■ EXERCISE DESCRIPTION: Take the line containing "The image size is (1920, 873)." and every line after it to the end of the records, and copy them exactly, leaving out pictures.

■ Dataset entries:
----------------------------------------

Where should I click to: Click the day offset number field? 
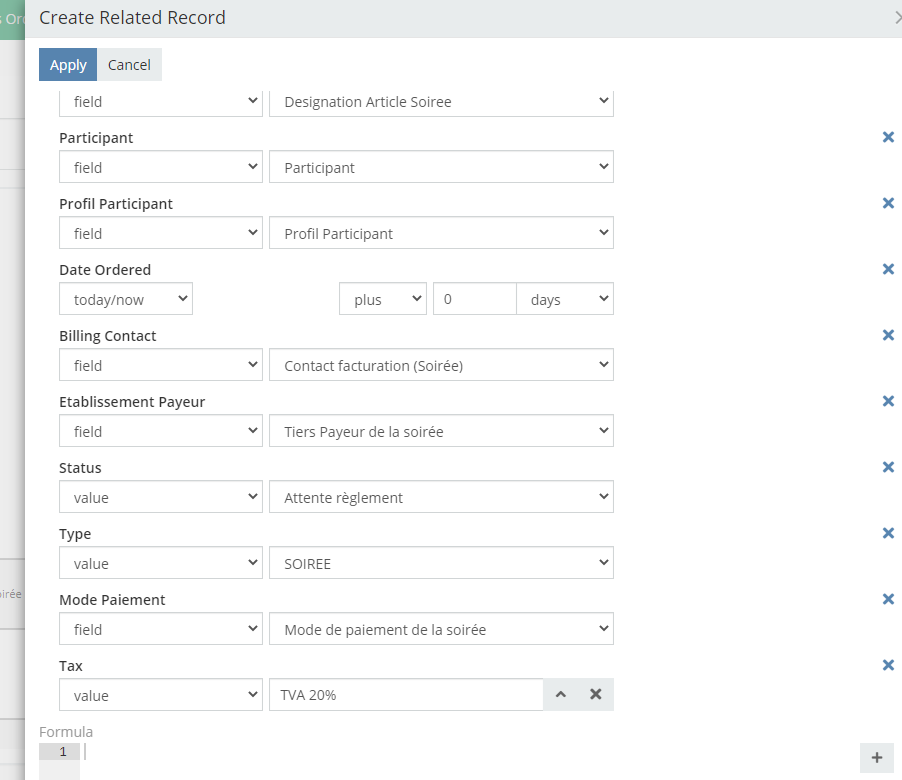click(474, 300)
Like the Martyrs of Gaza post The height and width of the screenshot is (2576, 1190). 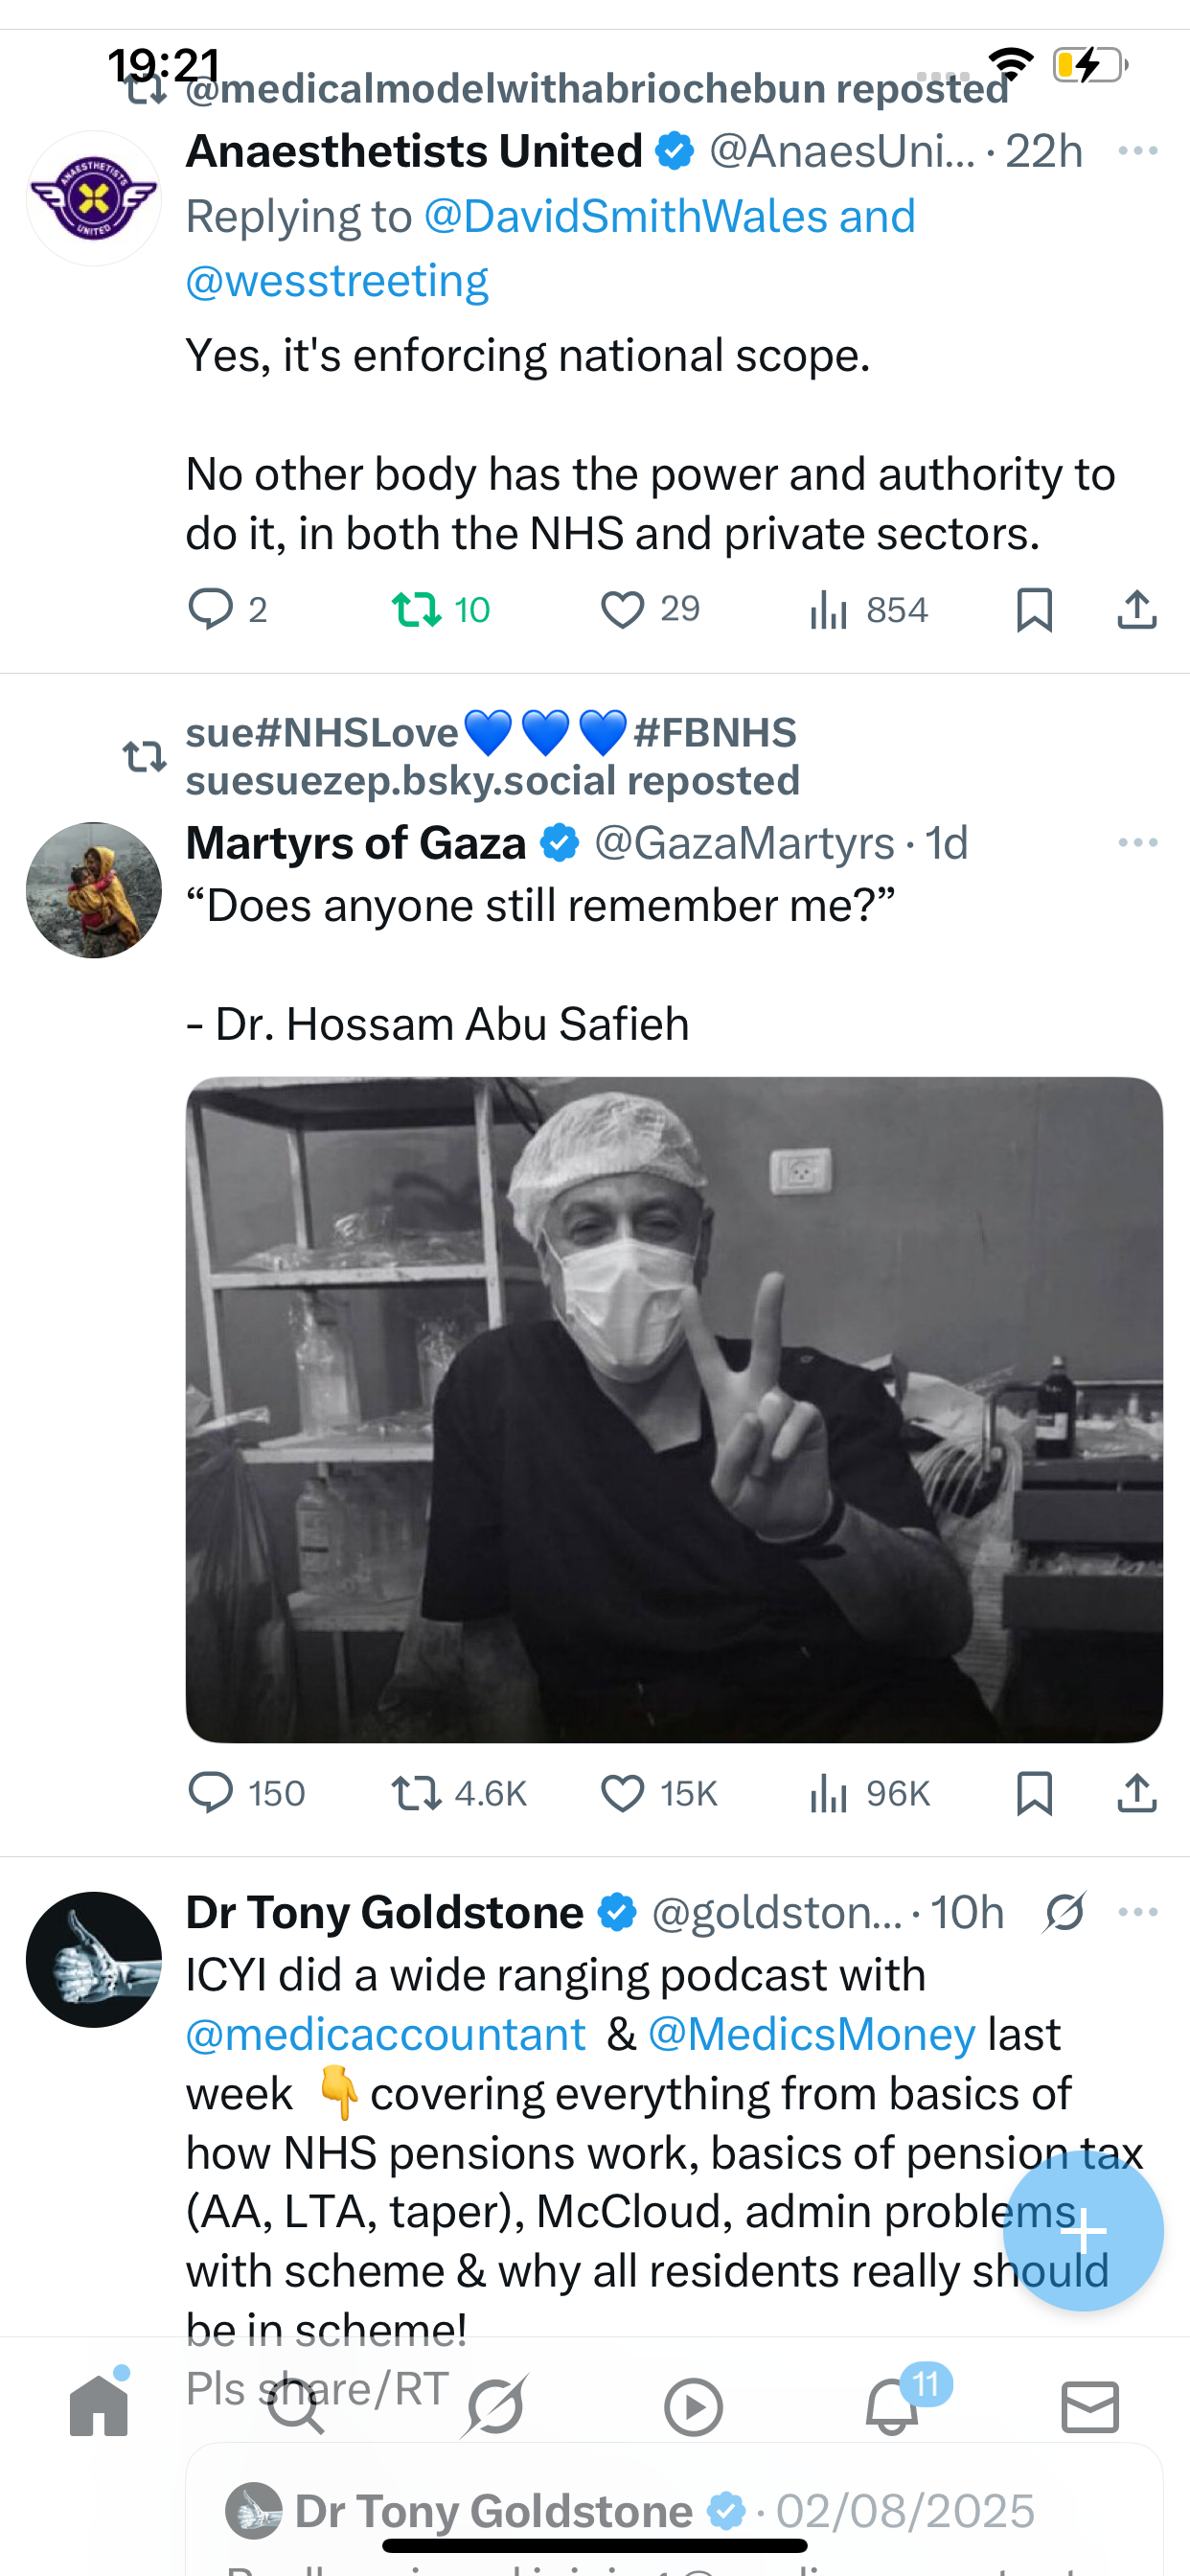[x=622, y=1793]
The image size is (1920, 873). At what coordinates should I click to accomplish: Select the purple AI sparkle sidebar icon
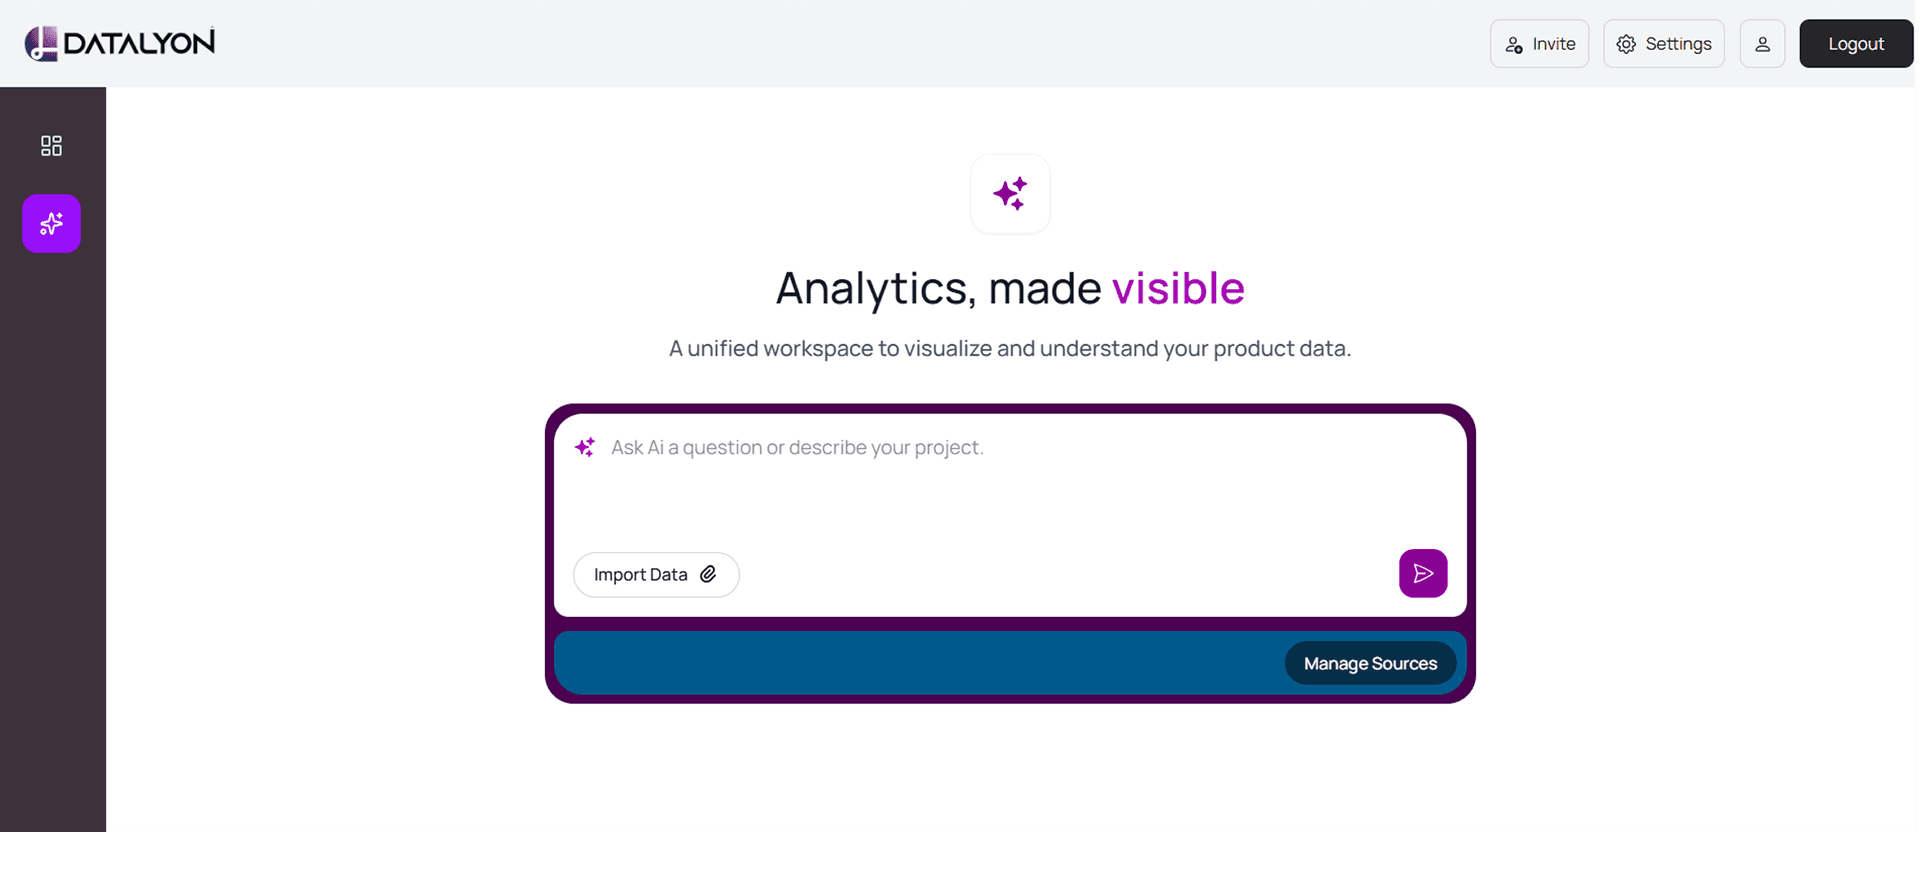51,223
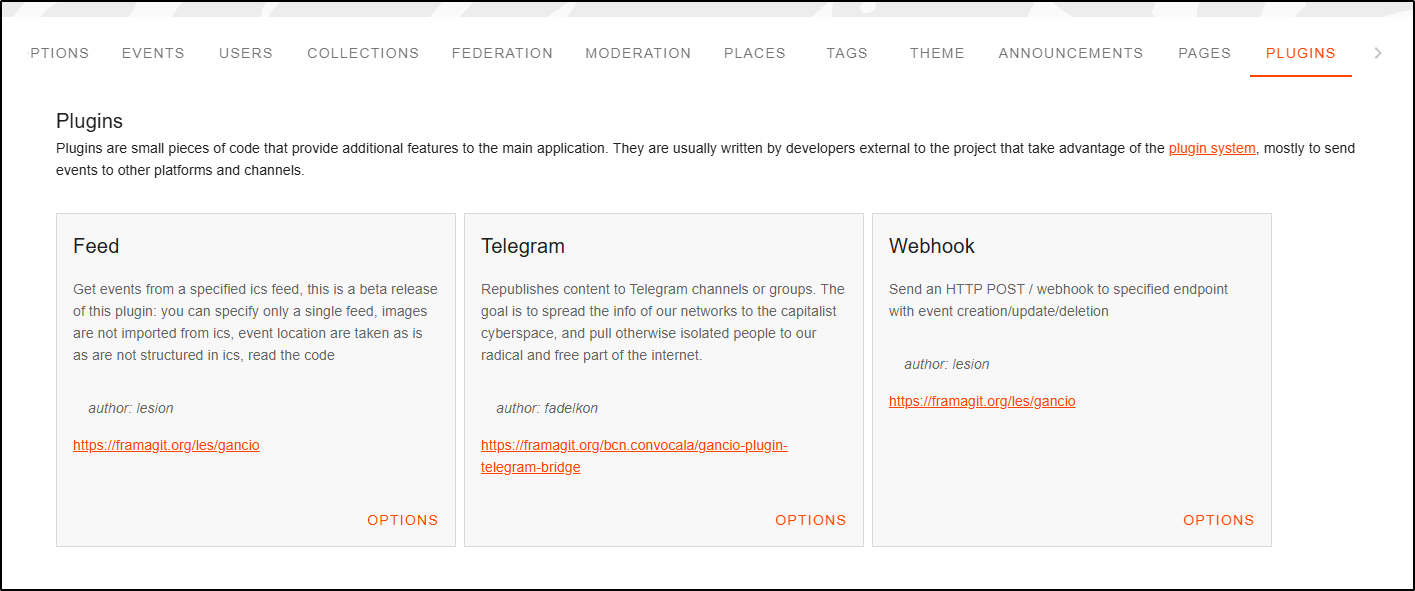Open the Telegram bridge repository link
The image size is (1415, 591).
634,456
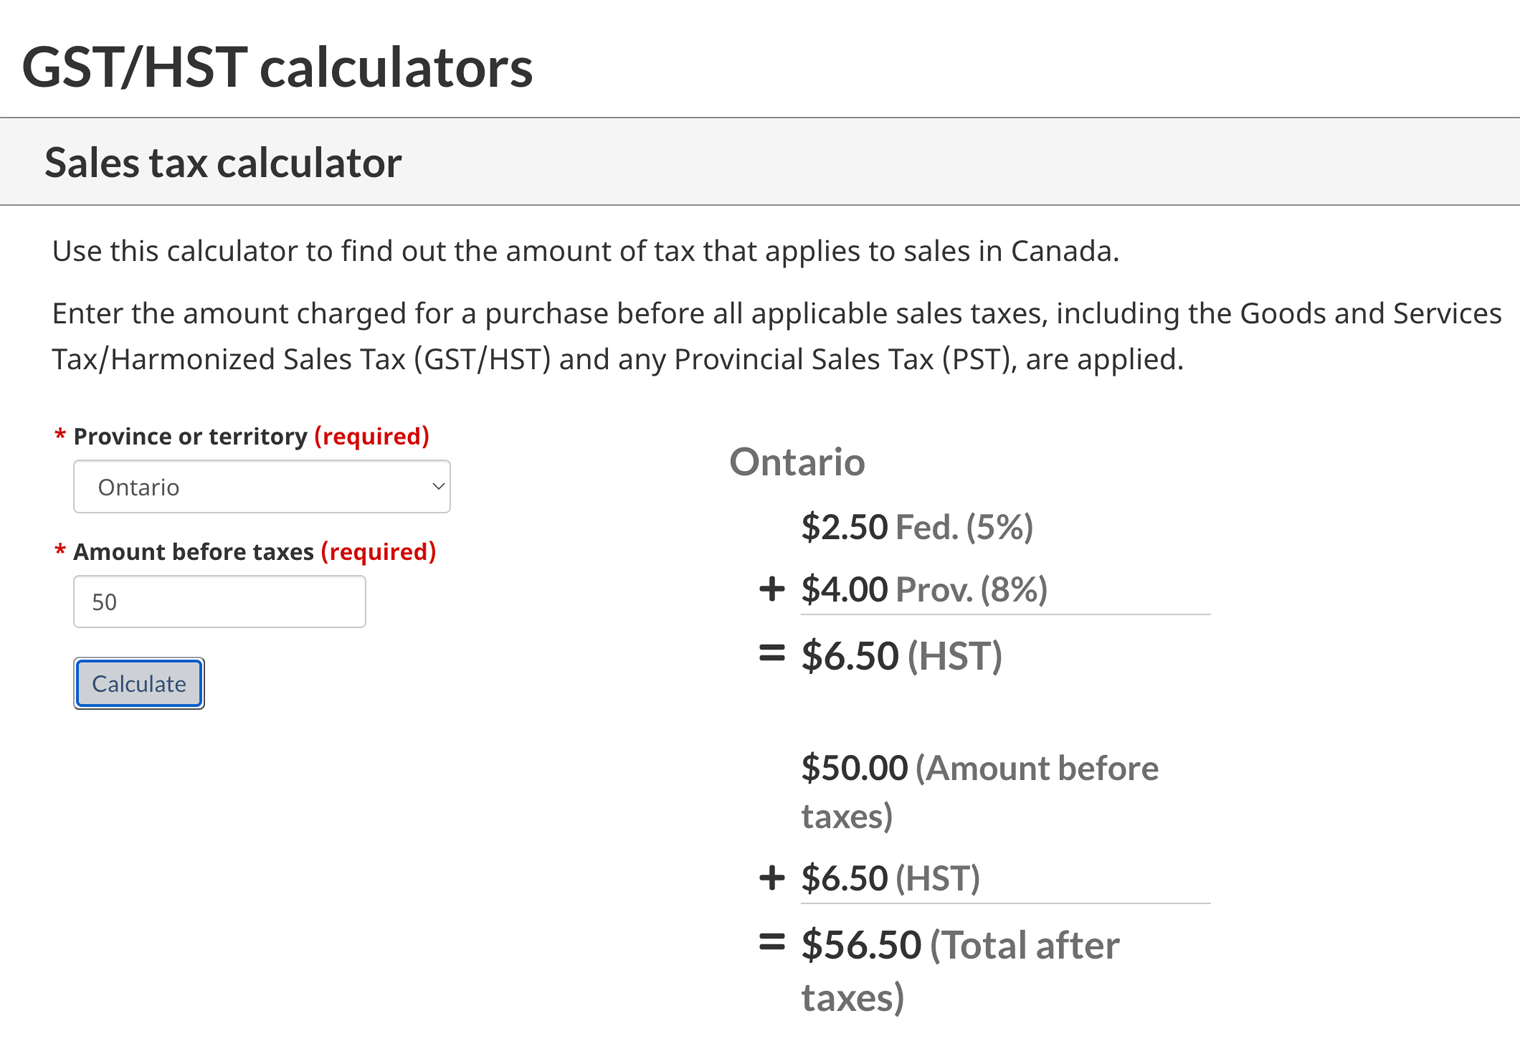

----------------------------------------

■ RESPONSE TO THE EXERCISE:
The image size is (1920, 873). At what coordinates should I click to accomplish: Select the purple AI sparkle sidebar icon
51,223
Open the Telegram bridge repository link
The image size is (1415, 591).
634,456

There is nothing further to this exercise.